[The input — start]

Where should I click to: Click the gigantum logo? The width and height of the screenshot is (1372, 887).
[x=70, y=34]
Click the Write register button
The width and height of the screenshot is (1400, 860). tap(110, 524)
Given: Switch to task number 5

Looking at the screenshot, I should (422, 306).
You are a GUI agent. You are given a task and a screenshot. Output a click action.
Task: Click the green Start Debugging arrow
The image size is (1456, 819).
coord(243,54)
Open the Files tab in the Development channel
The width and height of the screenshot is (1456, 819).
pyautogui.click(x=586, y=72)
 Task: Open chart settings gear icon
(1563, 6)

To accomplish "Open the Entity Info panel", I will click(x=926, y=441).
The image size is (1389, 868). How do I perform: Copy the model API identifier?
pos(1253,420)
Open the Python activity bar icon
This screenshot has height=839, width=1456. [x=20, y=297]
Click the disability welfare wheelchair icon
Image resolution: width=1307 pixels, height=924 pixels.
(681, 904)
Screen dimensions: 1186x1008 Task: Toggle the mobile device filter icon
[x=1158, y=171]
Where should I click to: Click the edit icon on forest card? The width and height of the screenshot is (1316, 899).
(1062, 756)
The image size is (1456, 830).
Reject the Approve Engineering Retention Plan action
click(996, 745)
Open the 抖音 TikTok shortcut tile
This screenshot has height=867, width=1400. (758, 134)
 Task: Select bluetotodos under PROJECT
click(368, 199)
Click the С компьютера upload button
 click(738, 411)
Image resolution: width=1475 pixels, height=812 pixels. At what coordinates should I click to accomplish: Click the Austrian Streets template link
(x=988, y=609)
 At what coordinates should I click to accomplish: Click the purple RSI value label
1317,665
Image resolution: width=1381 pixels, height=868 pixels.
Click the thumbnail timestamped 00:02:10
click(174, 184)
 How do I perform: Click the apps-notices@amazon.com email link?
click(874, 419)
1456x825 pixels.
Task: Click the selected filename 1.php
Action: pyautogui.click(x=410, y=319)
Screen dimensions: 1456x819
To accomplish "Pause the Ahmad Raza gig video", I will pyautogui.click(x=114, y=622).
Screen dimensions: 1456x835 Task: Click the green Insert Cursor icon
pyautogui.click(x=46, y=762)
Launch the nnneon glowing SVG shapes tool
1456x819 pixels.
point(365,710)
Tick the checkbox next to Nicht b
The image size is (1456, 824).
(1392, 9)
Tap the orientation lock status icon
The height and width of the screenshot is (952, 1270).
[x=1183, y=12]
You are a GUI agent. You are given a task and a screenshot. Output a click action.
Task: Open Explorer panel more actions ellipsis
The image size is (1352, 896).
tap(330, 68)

[The input — finish]

The answer must consist of all the entries, copied exactly.

Where should I click to: Click the gigantum logo? The width and height of the screenshot is (1372, 887).
[x=70, y=34]
Click the Write register button
The width and height of the screenshot is (1400, 860). tap(110, 524)
Given: Switch to task number 5

Looking at the screenshot, I should (422, 306).
You are a GUI agent. You are given a task and a screenshot. Output a click action.
Task: Click the green Start Debugging arrow
The image size is (1456, 819).
coord(243,54)
Open the Files tab in the Development channel
The width and height of the screenshot is (1456, 819).
pyautogui.click(x=586, y=72)
 Task: Open chart settings gear icon
(1563, 6)

To accomplish "Open the Entity Info panel", I will click(x=926, y=441).
The image size is (1389, 868). How do I perform: Copy the model API identifier?
pos(1253,420)
Open the Python activity bar icon
This screenshot has height=839, width=1456. [x=20, y=297]
Click the disability welfare wheelchair icon
Image resolution: width=1307 pixels, height=924 pixels.
(681, 904)
Screen dimensions: 1186x1008 Task: Toggle the mobile device filter icon
[x=1158, y=171]
Where should I click to: Click the edit icon on forest card? The width and height of the screenshot is (1316, 899).
(1062, 756)
The image size is (1456, 830).
Reject the Approve Engineering Retention Plan action
click(996, 745)
Open the 抖音 TikTok shortcut tile
This screenshot has height=867, width=1400. (758, 134)
 Task: Select bluetotodos under PROJECT
click(368, 199)
Click the С компьютера upload button
 click(738, 411)
Image resolution: width=1475 pixels, height=812 pixels. At what coordinates should I click to accomplish: Click the Austrian Streets template link
(x=988, y=609)
 At what coordinates should I click to accomplish: Click the purple RSI value label
1317,665
Image resolution: width=1381 pixels, height=868 pixels.
Click the thumbnail timestamped 00:02:10
click(174, 184)
 How do I perform: Click the apps-notices@amazon.com email link?
click(874, 419)
1456x825 pixels.
Task: Click the selected filename 1.php
Action: pyautogui.click(x=410, y=319)
Screen dimensions: 1456x819
To accomplish "Pause the Ahmad Raza gig video", I will pyautogui.click(x=114, y=622).
Screen dimensions: 1456x835 Task: Click the green Insert Cursor icon
pyautogui.click(x=46, y=762)
Launch the nnneon glowing SVG shapes tool
1456x819 pixels.
point(365,710)
Tick the checkbox next to Nicht b
The image size is (1456, 824).
(1392, 9)
Tap the orientation lock status icon
The height and width of the screenshot is (952, 1270).
[x=1183, y=12]
You are a GUI agent. You are given a task and a screenshot. Output a click action.
Task: Open Explorer panel more actions ellipsis
The image size is (1352, 896).
tap(330, 68)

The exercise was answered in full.